A quotation from Schaller shows us that the term “objective justification” was commonly used in his day.  “The doctrine of universal, so-called objective justification sets forth that the Lord God by grace because of  Christ’s redemption actually forgave sins to all men.”7 But does the fact that he refers to it as “so-called objective  justification” indicate that the term had originated in recent years? It seems so.  

In studying the history of the term Prof. Reim contended that the use of “objective justification” was rare  in the days of the Synodical Conference’s founding (1872), although it was mentioned occasionally by Walther.  In trying to determine the exact origin of the term, Reim leans heavily in the direction of the orthodox Norwegian  Lutherans in the U.S. in the mid-19th century. Reim refers to a book called Grace for Grace, in which the  Norwegians reflect on their battles against the subjectivism of the pietists in their midst. The book states,  

It is the bane of Pietism that it centers its attention so much on the feelings and the spiritual  condition of man’s heart that it forgets or pays but slight attention to the great objective facts of  God’s love (emphasis mine) for men and the all-sufficient atonement of the Savior and Redeemer.  Jesus Christ.8  

Although the above reference does not specifically use the term “objective justification,” Reim feels there  is sufficient evidence for crediting the Norwegians for coining the phrase.  

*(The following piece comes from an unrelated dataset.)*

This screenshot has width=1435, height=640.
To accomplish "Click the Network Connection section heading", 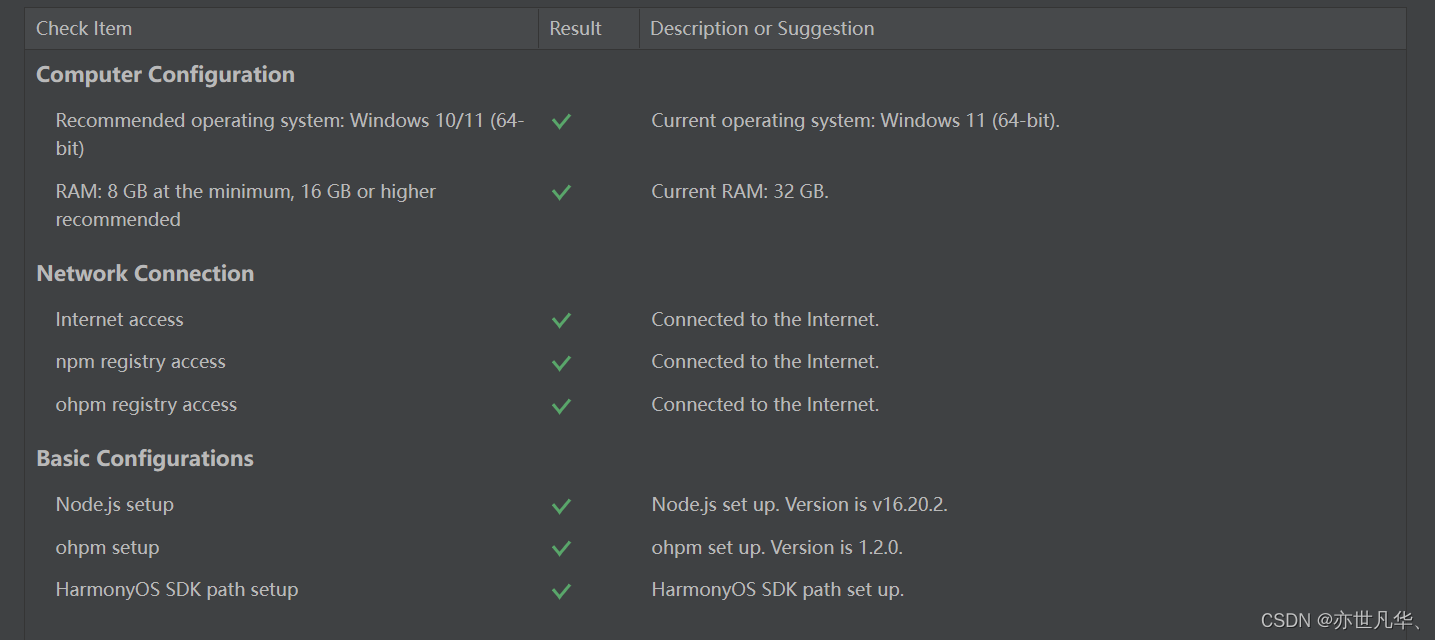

Previous to this development in the mid-19th century, Lutherans used the terms “universal justification” or  “general justification.’ Even Stoeckhardt, a contemporary of Schaller and Francis Pieper, is more comfortable  with the older term, “general justification.” In an article entitled “General Justification,” he states,  

The article of justification remains pure, firm and unshaken if we keep in mind the statement of  doctrine and faith concerning general justification, if we hold firmly that the entire world of  sinners has already been justified through Christ, through that which Christ did and suffered.9  

But this is not to say that orthodox Lutherans began teaching something new in the mid-19th century.  Prof. J. P. Meyer, in his commentary on II Corinthians, Ministers of Christ, points out that classical Lutheran  theologians clearly taught “objective justification” without actually using the term. He quotes Gerhard (1607 1676),  “In Christ’s resurrection we were absolved from our sins, so that they can no longer condemn us before  the judgment seat of God.”10 Such a clear statement shows that orthodox Lutherans have always believed that  our absolution before God depends only on the objective facts of Christ’s atonement, and not on any condition of  faith in the heart of man.  

The same could be said of the Lutheran Confessions. The Confessions do not even treat universal  justification itself as a separate topic, but deal exclusively with “justification by faith,” or “subjective  justification.” However, the objective fact, of God making a universal pronouncement of forgiveness is brought  out clearly in the Confessions.  

Consider just three examples.   

For the Gospel convicts all men that they are under sin, that they all are subject to eternal wrath  and death, and offers, for Christ’s sake, remission of sin and justification. (Apology, IV, 62)  All have sinned and are justified without merit. (Smalcald Articles, 11, 3)  Accordingly, we believe, teach, and confess that our righteousness before God is that God  forgives us our sins out of pure grace, without any work, merit, or worthiness of ours preceding,  present, or following, that He presents and imputes to us the righteousness of Christ’s obedience,  on account of which righteousness we are received into grace by God, and regarded as righteous  (FC).   

All are offered remission and justification. All are justified without merit. Righteousness before God is  out of pure grace without merit. That’s universal and objective justification, taught clearly by the Confessions  without using the terms.  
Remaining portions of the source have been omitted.